A relação entre Trump e Meloni, que antes eram aliados próximos, começou a mudar em abril. Meloni criticou Trump depois que ele chamou o papa Leão XIV de “fraco” por condenar a guerra no Irã. Ela afirmou que considerava inaceitáveis as palavras do presidente norte-americano em relação ao Santo Padre, dizendo que é correto e natural que o papa peça paz e condene todas as formas de guerra.

Um dia depois, Trump respondeu em entrevista ao jornal italiano Corriere della Sera. Ele disse estar “chocado” com a postura da líder italiana e afirmou acreditar que ela não tinha coragem. “Ela não é mais a mesma pessoa, e a Itália nunca mais será o mesmo país”, declarou.
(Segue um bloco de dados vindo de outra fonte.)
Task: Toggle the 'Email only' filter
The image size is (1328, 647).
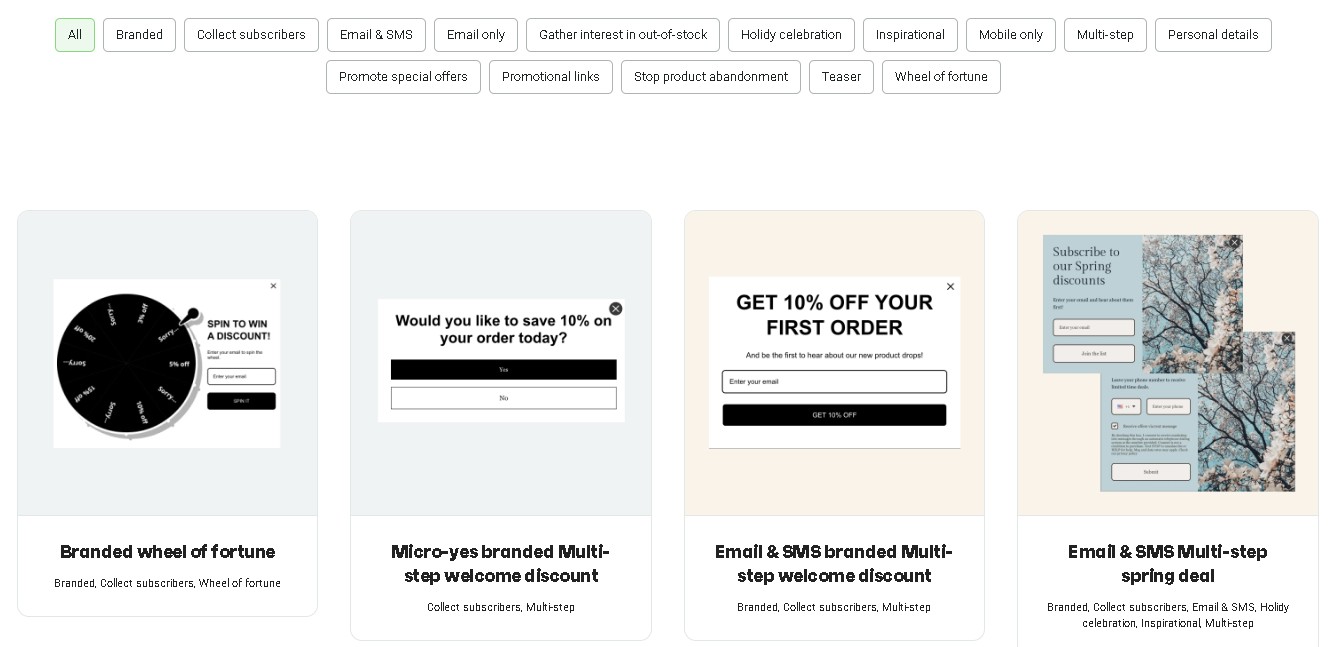Action: click(x=476, y=35)
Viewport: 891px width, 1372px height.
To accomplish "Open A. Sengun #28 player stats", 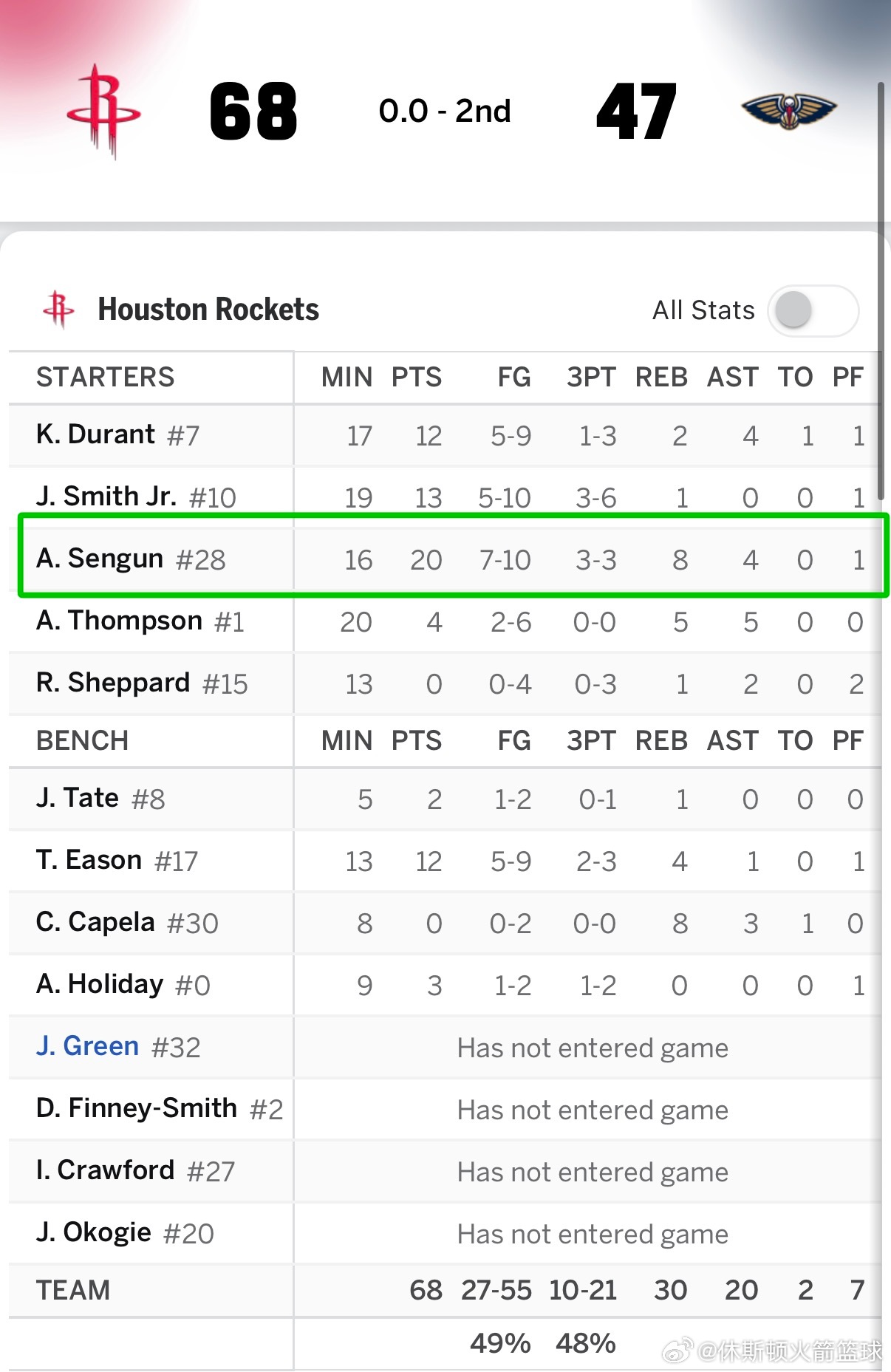I will tap(131, 559).
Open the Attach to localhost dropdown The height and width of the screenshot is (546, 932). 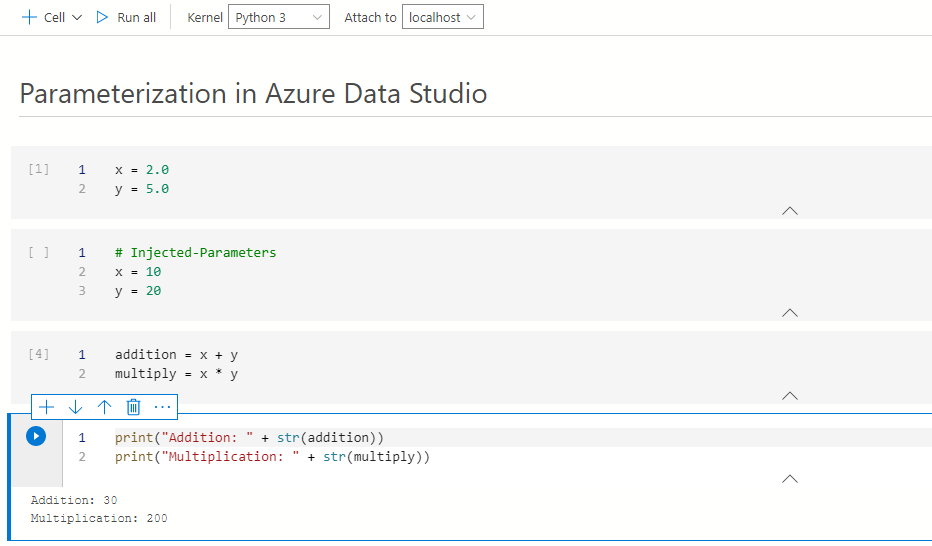pos(442,18)
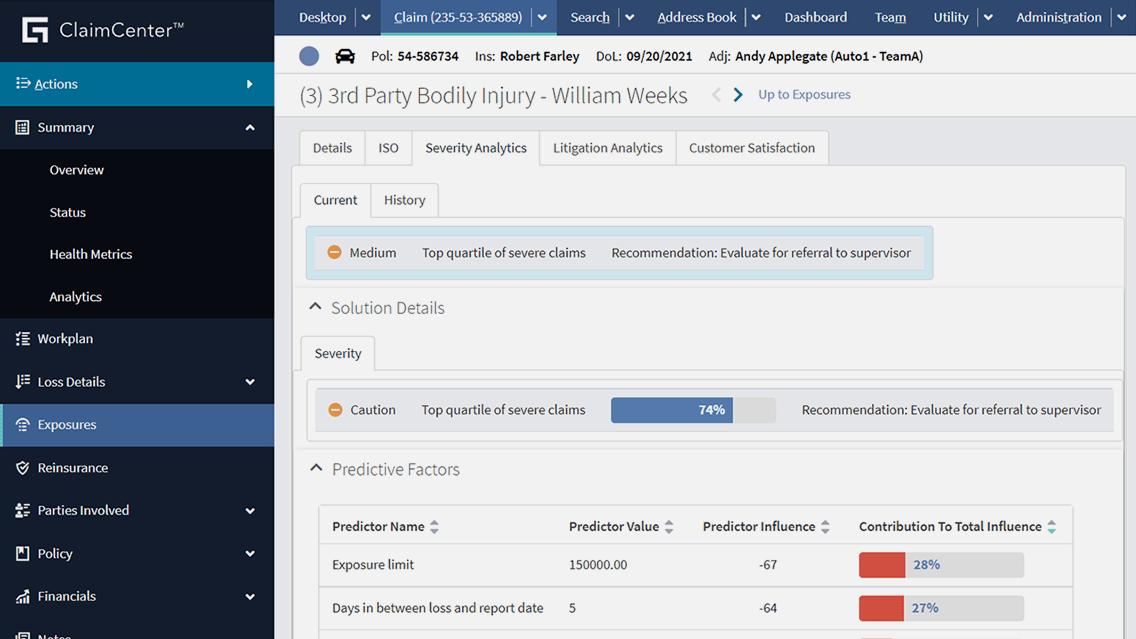1136x639 pixels.
Task: Open the Reinsurance section via its shield icon
Action: 21,467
O distanciamento entre os dois, no entanto, começou meses antes do episódio envolvendo o papa. Analistas ouvidos pelo jornal The New York Times avaliam que Meloni aproveitou o momento para sinalizar ao público interno um afastamento de Trump. Isso ocorreu em meio a pesquisas que indicam aumento da impopularidade de ambos entre eleitores italianos.

Meloni sempre foi vista como uma das líderes europeias mais próximas de Trump. Os dois compartilhavam posições semelhantes em temas como combate à imigração ilegal e críticas a agendas progressistas. A aproximação começou antes de Meloni chegar ao poder. Em 2018, ela recebeu o ex-conselheiro de Trump Stephen Bannon em uma conferência conservadora na Itália. No ano seguinte, Meloni participou de um evento conservador nos Estados Unidos e discursou no mesmo dia que Trump.

Quando Trump retornou à Casa Branca em 2025, Meloni foi a única líder europeia presente na cerimônia de posse. A premiê elogiava com frequência as políticas do republicano e passou a ser vista como um nome de confiança dos EUA na Europa. O clima começou a mudar em abril, quando Trump anunciou tarifas comerciais contra dezenas de países, incluindo aliados europeus. Meloni afirmou que os Estados Unidos estavam tomando a decisão errada.

Em outubro, os dois protagonizaram um momento inusitado durante um evento no Egito para a assinatura de um acordo de cessar-fogo na Faixa de Gaza. Trump disse que, na América, se você disser a uma mulher que ela é bonita, sua carreira política acaba, mas que assumiria o risco. Ele virou-se para Meloni e perguntou se ela não se ofenderia se ele dissesse que ela é linda. A premiê sorriu e manteve o bom humor.

A relação ganhou novos contornos em janeiro, quando Trump voltou a defender a anexação da Groenlândia. A proposta foi rejeitada por países europeus. Questionada, Meloni tentou se equilibrar entre um tom conciliador e outro mais firme. Ela disse não acreditar na hipótese de os EUA iniciarem uma ação militar na Groenlândia, com a qual não concordaria.

Em fevereiro, quando os EUA atacaram o Irã em ação conjunta com Israel, a Itália foi surpreendida. O ministro da Defesa italiano estava de férias nos Emirados Árabes e precisou ser resgatado em um jato militar. A oposição debochou do caso. Pesquisas apontaram que os italianos não apoiavam a ofensiva norte-americana. Diante disso, Meloni passou a condenar a guerra e disse que a Itália não participaria do conflito.

Segundo o The New York Times, especialistas avaliam que Meloni pode ter se aproveitado da crise entre Trump e o papa para romper com o presidente norte-americano. Analistas acreditam que um afastamento definitivo poderia mudar a percepção de eleitores italianos incomodados com os EUA. Na terça-feira, ela anunciou que a Itália não renovaria um acordo de defesa com Israel.